● To do:
Only one span of the listing below should come back. It runs from the line with "Given: Click the" through the line with "This screenshot has height=601, width=998.", and each of its lines must be reproduced exactly.

● Stored data:
▶
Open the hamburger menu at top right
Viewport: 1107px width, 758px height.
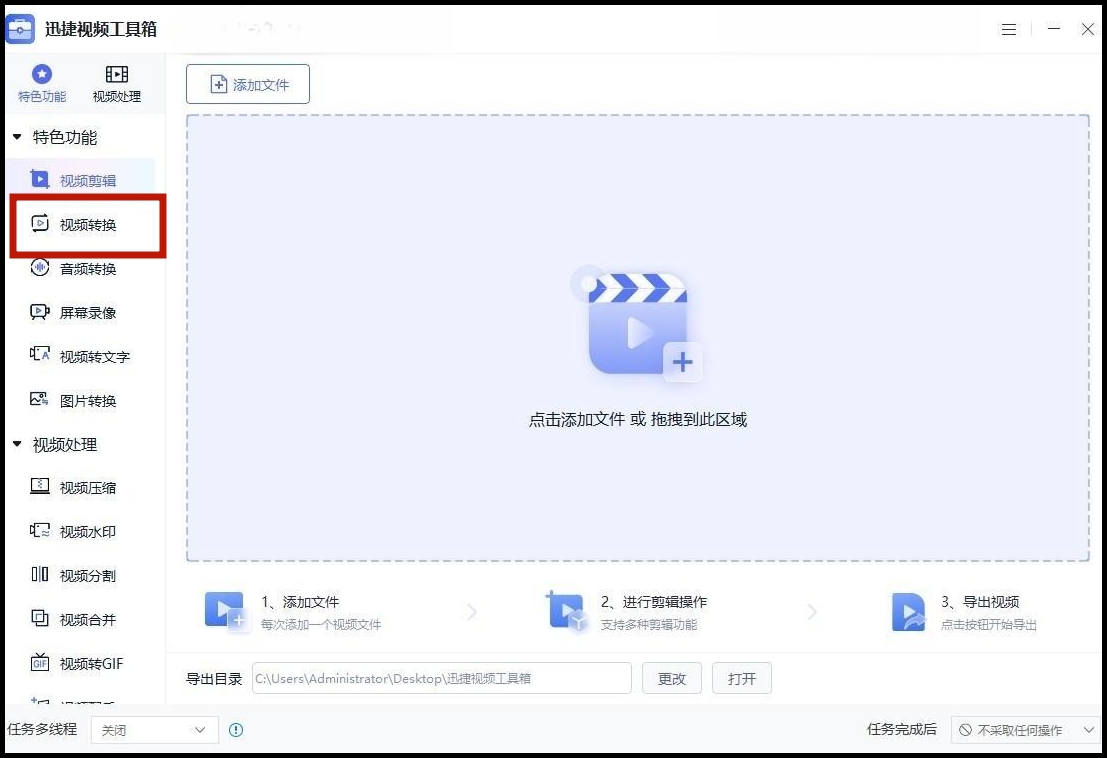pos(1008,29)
◀
▶
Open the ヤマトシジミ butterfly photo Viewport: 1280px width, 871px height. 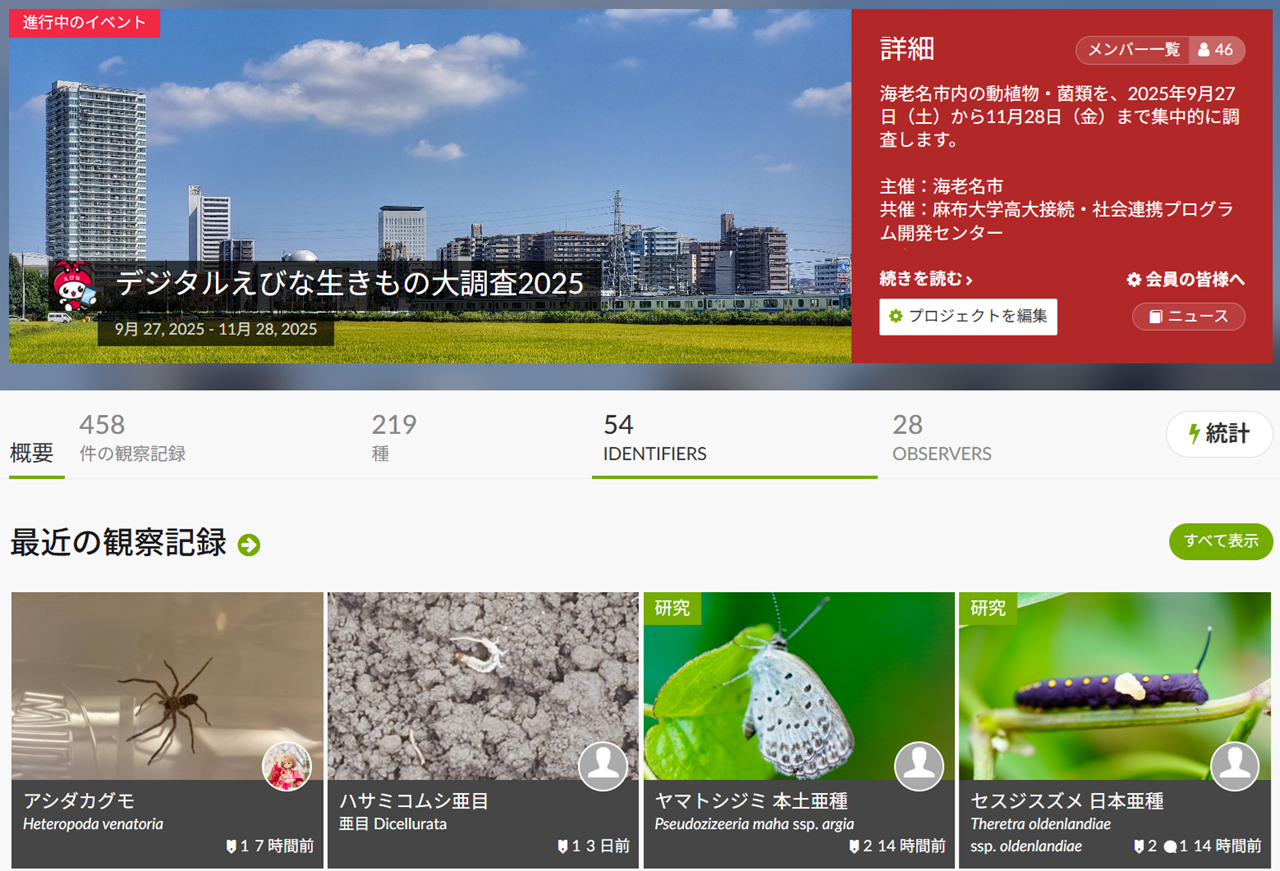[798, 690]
◀
▶
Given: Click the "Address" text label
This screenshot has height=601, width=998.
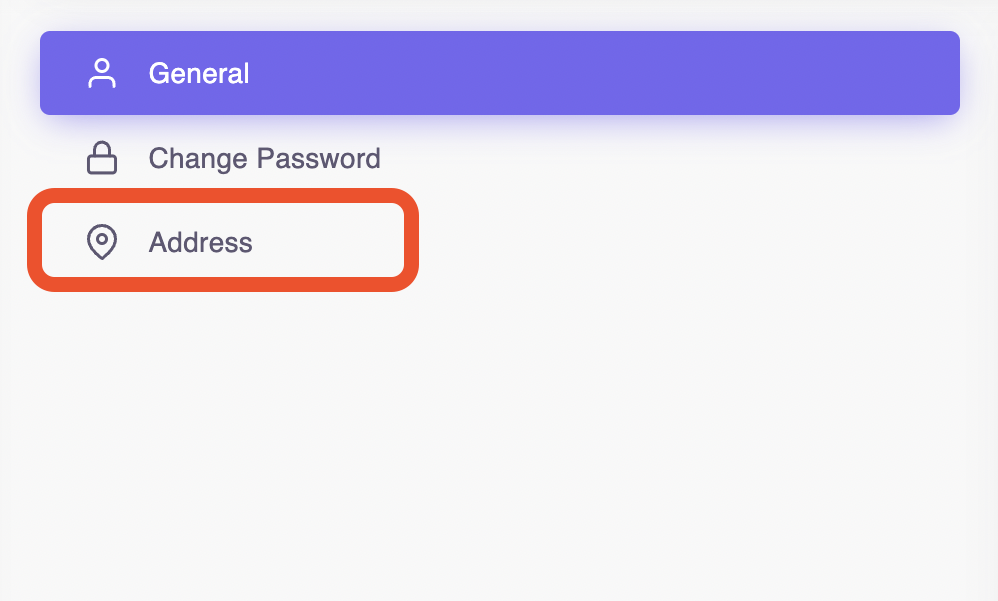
◀
● Response:
Given: Click the "Address" text label
This screenshot has height=601, width=998.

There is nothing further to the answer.